* WHAT IS EXPECTED
Convert the lines below into a Markdown table with the columns Row and Line. Leave out blank lines and number the remaining rows consecutively.

* DATASET EXCERPTS
[Begin]
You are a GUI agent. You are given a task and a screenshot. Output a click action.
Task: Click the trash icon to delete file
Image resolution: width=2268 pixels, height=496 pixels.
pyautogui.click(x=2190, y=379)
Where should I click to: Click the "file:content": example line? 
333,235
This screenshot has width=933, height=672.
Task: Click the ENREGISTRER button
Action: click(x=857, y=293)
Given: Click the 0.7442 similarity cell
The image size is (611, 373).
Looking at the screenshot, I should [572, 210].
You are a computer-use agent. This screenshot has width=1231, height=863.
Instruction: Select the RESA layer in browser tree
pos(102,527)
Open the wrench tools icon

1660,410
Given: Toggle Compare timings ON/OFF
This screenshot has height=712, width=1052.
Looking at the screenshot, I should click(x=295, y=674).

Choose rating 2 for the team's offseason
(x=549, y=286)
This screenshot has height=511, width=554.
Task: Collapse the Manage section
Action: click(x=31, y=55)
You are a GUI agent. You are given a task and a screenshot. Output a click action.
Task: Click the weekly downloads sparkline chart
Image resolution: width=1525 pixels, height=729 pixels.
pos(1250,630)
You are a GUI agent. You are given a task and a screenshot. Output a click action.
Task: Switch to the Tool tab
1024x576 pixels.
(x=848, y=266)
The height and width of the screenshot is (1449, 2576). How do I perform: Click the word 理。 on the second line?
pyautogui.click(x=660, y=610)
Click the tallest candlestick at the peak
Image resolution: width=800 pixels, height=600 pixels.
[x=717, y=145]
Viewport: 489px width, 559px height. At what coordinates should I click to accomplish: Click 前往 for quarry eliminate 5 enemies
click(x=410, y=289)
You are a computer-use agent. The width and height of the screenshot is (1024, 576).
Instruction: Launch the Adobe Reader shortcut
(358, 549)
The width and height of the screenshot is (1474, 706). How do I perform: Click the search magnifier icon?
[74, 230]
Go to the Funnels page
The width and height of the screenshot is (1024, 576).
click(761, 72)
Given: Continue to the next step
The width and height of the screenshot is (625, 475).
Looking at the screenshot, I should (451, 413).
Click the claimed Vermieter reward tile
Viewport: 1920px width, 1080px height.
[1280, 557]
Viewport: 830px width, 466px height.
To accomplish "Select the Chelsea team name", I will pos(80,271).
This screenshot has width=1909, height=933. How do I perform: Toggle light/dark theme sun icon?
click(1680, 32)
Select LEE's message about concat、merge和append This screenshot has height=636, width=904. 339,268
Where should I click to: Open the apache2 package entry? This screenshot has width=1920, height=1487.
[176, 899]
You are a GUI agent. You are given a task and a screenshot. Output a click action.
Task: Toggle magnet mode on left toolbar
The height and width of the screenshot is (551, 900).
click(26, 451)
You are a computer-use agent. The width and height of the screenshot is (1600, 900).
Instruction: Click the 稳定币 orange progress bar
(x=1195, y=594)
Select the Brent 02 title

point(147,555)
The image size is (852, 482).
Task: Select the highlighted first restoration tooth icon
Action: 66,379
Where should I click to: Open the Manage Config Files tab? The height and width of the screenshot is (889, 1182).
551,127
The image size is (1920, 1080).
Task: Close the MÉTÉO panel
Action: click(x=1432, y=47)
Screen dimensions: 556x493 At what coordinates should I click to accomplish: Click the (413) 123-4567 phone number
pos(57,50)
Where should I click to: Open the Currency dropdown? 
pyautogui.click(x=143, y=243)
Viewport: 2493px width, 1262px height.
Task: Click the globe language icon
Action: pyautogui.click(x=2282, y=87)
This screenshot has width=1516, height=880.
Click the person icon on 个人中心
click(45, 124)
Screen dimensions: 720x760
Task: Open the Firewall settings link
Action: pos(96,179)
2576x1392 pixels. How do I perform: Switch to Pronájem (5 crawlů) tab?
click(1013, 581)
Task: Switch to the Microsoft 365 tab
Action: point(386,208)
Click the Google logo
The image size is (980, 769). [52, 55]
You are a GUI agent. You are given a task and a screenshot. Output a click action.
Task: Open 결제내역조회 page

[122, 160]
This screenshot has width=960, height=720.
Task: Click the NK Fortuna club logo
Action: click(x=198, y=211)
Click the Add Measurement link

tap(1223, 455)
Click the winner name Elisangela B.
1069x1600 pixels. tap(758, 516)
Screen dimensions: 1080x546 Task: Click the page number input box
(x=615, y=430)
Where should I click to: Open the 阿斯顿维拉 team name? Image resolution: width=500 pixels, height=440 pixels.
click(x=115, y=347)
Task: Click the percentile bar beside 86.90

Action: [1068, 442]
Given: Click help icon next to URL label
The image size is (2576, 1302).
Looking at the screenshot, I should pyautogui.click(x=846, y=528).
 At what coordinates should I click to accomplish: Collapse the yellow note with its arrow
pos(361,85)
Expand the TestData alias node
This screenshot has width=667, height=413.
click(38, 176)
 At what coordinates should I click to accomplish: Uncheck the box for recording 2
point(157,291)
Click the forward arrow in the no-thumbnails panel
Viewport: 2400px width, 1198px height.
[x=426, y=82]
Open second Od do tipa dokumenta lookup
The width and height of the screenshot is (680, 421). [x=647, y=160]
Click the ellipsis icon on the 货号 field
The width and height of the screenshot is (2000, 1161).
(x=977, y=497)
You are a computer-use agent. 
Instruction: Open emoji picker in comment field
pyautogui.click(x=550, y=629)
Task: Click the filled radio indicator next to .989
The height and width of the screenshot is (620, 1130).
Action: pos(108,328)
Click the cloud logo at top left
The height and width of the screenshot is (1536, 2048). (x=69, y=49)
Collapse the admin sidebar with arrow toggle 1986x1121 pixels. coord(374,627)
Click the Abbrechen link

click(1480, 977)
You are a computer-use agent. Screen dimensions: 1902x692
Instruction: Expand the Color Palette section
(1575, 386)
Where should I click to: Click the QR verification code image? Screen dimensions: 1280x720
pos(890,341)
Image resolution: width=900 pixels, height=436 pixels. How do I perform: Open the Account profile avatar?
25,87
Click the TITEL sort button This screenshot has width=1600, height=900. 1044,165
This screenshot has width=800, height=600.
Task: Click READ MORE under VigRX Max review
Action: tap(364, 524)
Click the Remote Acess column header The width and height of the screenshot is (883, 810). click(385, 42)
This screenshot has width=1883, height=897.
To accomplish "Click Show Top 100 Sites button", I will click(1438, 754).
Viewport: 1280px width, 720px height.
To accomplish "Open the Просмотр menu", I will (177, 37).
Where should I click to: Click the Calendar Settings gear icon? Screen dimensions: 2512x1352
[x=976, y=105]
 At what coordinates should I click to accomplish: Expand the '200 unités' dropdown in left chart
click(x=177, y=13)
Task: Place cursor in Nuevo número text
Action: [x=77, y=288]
[End]
* REPLY TO THE TASK
| Row | Line |
|---|---|
| 1 | You are a GUI agent. You are given a task and a screenshot. Output a click action. |
| 2 | Task: Click the trash icon to delete file |
| 3 | Image resolution: width=2268 pixels, height=496 pixels. |
| 4 | pyautogui.click(x=2190, y=379) |
| 5 | Where should I click to: Click the "file:content": example line?  |
| 6 | 333,235 |
| 7 | This screenshot has width=933, height=672. |
| 8 | Task: Click the ENREGISTRER button |
| 9 | Action: click(x=857, y=293) |
| 10 | Given: Click the 0.7442 similarity cell |
| 11 | The image size is (611, 373). |
| 12 | Looking at the screenshot, I should [572, 210]. |
| 13 | You are a computer-use agent. This screenshot has width=1231, height=863. |
| 14 | Instruction: Select the RESA layer in browser tree |
| 15 | pos(102,527) |
| 16 | Open the wrench tools icon |
| 17 | 1660,410 |
| 18 | Given: Toggle Compare timings ON/OFF |
| 19 | This screenshot has height=712, width=1052. |
| 20 | Looking at the screenshot, I should click(x=295, y=674). |
| 21 | Choose rating 2 for the team's offseason |
| 22 | (x=549, y=286) |
| 23 | This screenshot has height=511, width=554. |
| 24 | Task: Collapse the Manage section |
| 25 | Action: click(x=31, y=55) |
| 26 | You are a GUI agent. You are given a task and a screenshot. Output a click action. |
| 27 | Task: Click the weekly downloads sparkline chart |
| 28 | Image resolution: width=1525 pixels, height=729 pixels. |
| 29 | pos(1250,630) |
| 30 | You are a GUI agent. You are given a task and a screenshot. Output a click action. |
| 31 | Task: Switch to the Tool tab |
| 32 | 1024x576 pixels. |
| 33 | (x=848, y=266) |
| 34 | The height and width of the screenshot is (1449, 2576). How do I perform: Click the word 理。 on the second line? |
| 35 | pyautogui.click(x=660, y=610) |
| 36 | Click the tallest candlestick at the peak |
| 37 | Image resolution: width=800 pixels, height=600 pixels. |
| 38 | [x=717, y=145] |
| 39 | Viewport: 489px width, 559px height. At what coordinates should I click to accomplish: Click 前往 for quarry eliminate 5 enemies |
| 40 | click(x=410, y=289) |
| 41 | You are a computer-use agent. The width and height of the screenshot is (1024, 576). |
| 42 | Instruction: Launch the Adobe Reader shortcut |
| 43 | (358, 549) |
| 44 | The width and height of the screenshot is (1474, 706). How do I perform: Click the search magnifier icon? |
| 45 | [74, 230] |
| 46 | Go to the Funnels page |
| 47 | The width and height of the screenshot is (1024, 576). |
| 48 | click(761, 72) |
| 49 | Given: Continue to the next step |
| 50 | The width and height of the screenshot is (625, 475). |
| 51 | Looking at the screenshot, I should (451, 413). |
| 52 | Click the claimed Vermieter reward tile |
| 53 | Viewport: 1920px width, 1080px height. |
| 54 | [1280, 557] |
| 55 | Viewport: 830px width, 466px height. |
| 56 | To accomplish "Select the Chelsea team name", I will pos(80,271). |
| 57 | This screenshot has width=1909, height=933. How do I perform: Toggle light/dark theme sun icon? |
| 58 | click(1680, 32) |
| 59 | Select LEE's message about concat、merge和append This screenshot has height=636, width=904. 339,268 |
| 60 | Where should I click to: Open the apache2 package entry? This screenshot has width=1920, height=1487. |
| 61 | [176, 899] |
| 62 | You are a GUI agent. You are given a task and a screenshot. Output a click action. |
| 63 | Task: Toggle magnet mode on left toolbar |
| 64 | The height and width of the screenshot is (551, 900). |
| 65 | click(26, 451) |
| 66 | You are a computer-use agent. The width and height of the screenshot is (1600, 900). |
| 67 | Instruction: Click the 稳定币 orange progress bar |
| 68 | (x=1195, y=594) |
| 69 | Select the Brent 02 title |
| 70 | point(147,555) |
| 71 | The image size is (852, 482). |
| 72 | Task: Select the highlighted first restoration tooth icon |
| 73 | Action: 66,379 |
| 74 | Where should I click to: Open the Manage Config Files tab? The height and width of the screenshot is (889, 1182). |
| 75 | 551,127 |
| 76 | The image size is (1920, 1080). |
| 77 | Task: Close the MÉTÉO panel |
| 78 | Action: click(x=1432, y=47) |
| 79 | Screen dimensions: 556x493 At what coordinates should I click to accomplish: Click the (413) 123-4567 phone number |
| 80 | pos(57,50) |
| 81 | Where should I click to: Open the Currency dropdown?  |
| 82 | pyautogui.click(x=143, y=243) |
| 83 | Viewport: 2493px width, 1262px height. |
| 84 | Task: Click the globe language icon |
| 85 | Action: pyautogui.click(x=2282, y=87) |
| 86 | This screenshot has width=1516, height=880. |
| 87 | Click the person icon on 个人中心 |
| 88 | click(45, 124) |
| 89 | Screen dimensions: 720x760 |
| 90 | Task: Open the Firewall settings link |
| 91 | Action: pos(96,179) |
| 92 | 2576x1392 pixels. How do I perform: Switch to Pronájem (5 crawlů) tab? |
| 93 | click(1013, 581) |
| 94 | Task: Switch to the Microsoft 365 tab |
| 95 | Action: point(386,208) |
| 96 | Click the Google logo |
| 97 | The image size is (980, 769). [52, 55] |
| 98 | You are a GUI agent. You are given a task and a screenshot. Output a click action. |
| 99 | Task: Open 결제내역조회 page |
| 100 | [122, 160] |
| 101 | This screenshot has width=960, height=720. |
| 102 | Task: Click the NK Fortuna club logo |
| 103 | Action: click(x=198, y=211) |
| 104 | Click the Add Measurement link |
| 105 | tap(1223, 455) |
| 106 | Click the winner name Elisangela B. |
| 107 | 1069x1600 pixels. tap(758, 516) |
| 108 | Screen dimensions: 1080x546 Task: Click the page number input box |
| 109 | (x=615, y=430) |
| 110 | Where should I click to: Open the 阿斯顿维拉 team name? Image resolution: width=500 pixels, height=440 pixels. |
| 111 | click(x=115, y=347) |
| 112 | Task: Click the percentile bar beside 86.90 |
| 113 | Action: [1068, 442] |
| 114 | Given: Click help icon next to URL label |
| 115 | The image size is (2576, 1302). |
| 116 | Looking at the screenshot, I should pyautogui.click(x=846, y=528). |
| 117 |  At what coordinates should I click to accomplish: Collapse the yellow note with its arrow |
| 118 | pos(361,85) |
| 119 | Expand the TestData alias node |
| 120 | This screenshot has width=667, height=413. |
| 121 | click(38, 176) |
| 122 |  At what coordinates should I click to accomplish: Uncheck the box for recording 2 |
| 123 | point(157,291) |
| 124 | Click the forward arrow in the no-thumbnails panel |
| 125 | Viewport: 2400px width, 1198px height. |
| 126 | [x=426, y=82] |
| 127 | Open second Od do tipa dokumenta lookup |
| 128 | The width and height of the screenshot is (680, 421). [x=647, y=160] |
| 129 | Click the ellipsis icon on the 货号 field |
| 130 | The width and height of the screenshot is (2000, 1161). |
| 131 | (x=977, y=497) |
| 132 | You are a computer-use agent.  |
| 133 | Instruction: Open emoji picker in comment field |
| 134 | pyautogui.click(x=550, y=629) |
| 135 | Task: Click the filled radio indicator next to .989 |
| 136 | The height and width of the screenshot is (620, 1130). |
| 137 | Action: pos(108,328) |
| 138 | Click the cloud logo at top left |
| 139 | The height and width of the screenshot is (1536, 2048). (x=69, y=49) |
| 140 | Collapse the admin sidebar with arrow toggle 1986x1121 pixels. coord(374,627) |
| 141 | Click the Abbrechen link |
| 142 | click(1480, 977) |
| 143 | You are a computer-use agent. Screen dimensions: 1902x692 |
| 144 | Instruction: Expand the Color Palette section |
| 145 | (1575, 386) |
| 146 | Where should I click to: Click the QR verification code image? Screen dimensions: 1280x720 |
| 147 | pos(890,341) |
| 148 | Image resolution: width=900 pixels, height=436 pixels. How do I perform: Open the Account profile avatar? |
| 149 | 25,87 |
| 150 | Click the TITEL sort button This screenshot has width=1600, height=900. 1044,165 |
| 151 | This screenshot has width=800, height=600. |
| 152 | Task: Click READ MORE under VigRX Max review |
| 153 | Action: tap(364, 524) |
| 154 | Click the Remote Acess column header The width and height of the screenshot is (883, 810). click(385, 42) |
| 155 | This screenshot has width=1883, height=897. |
| 156 | To accomplish "Click Show Top 100 Sites button", I will click(1438, 754). |
| 157 | Viewport: 1280px width, 720px height. |
| 158 | To accomplish "Open the Просмотр menu", I will (177, 37). |
| 159 | Where should I click to: Click the Calendar Settings gear icon? Screen dimensions: 2512x1352 |
| 160 | [x=976, y=105] |
| 161 |  At what coordinates should I click to accomplish: Expand the '200 unités' dropdown in left chart |
| 162 | click(x=177, y=13) |
| 163 | Task: Place cursor in Nuevo número text |
| 164 | Action: [x=77, y=288] |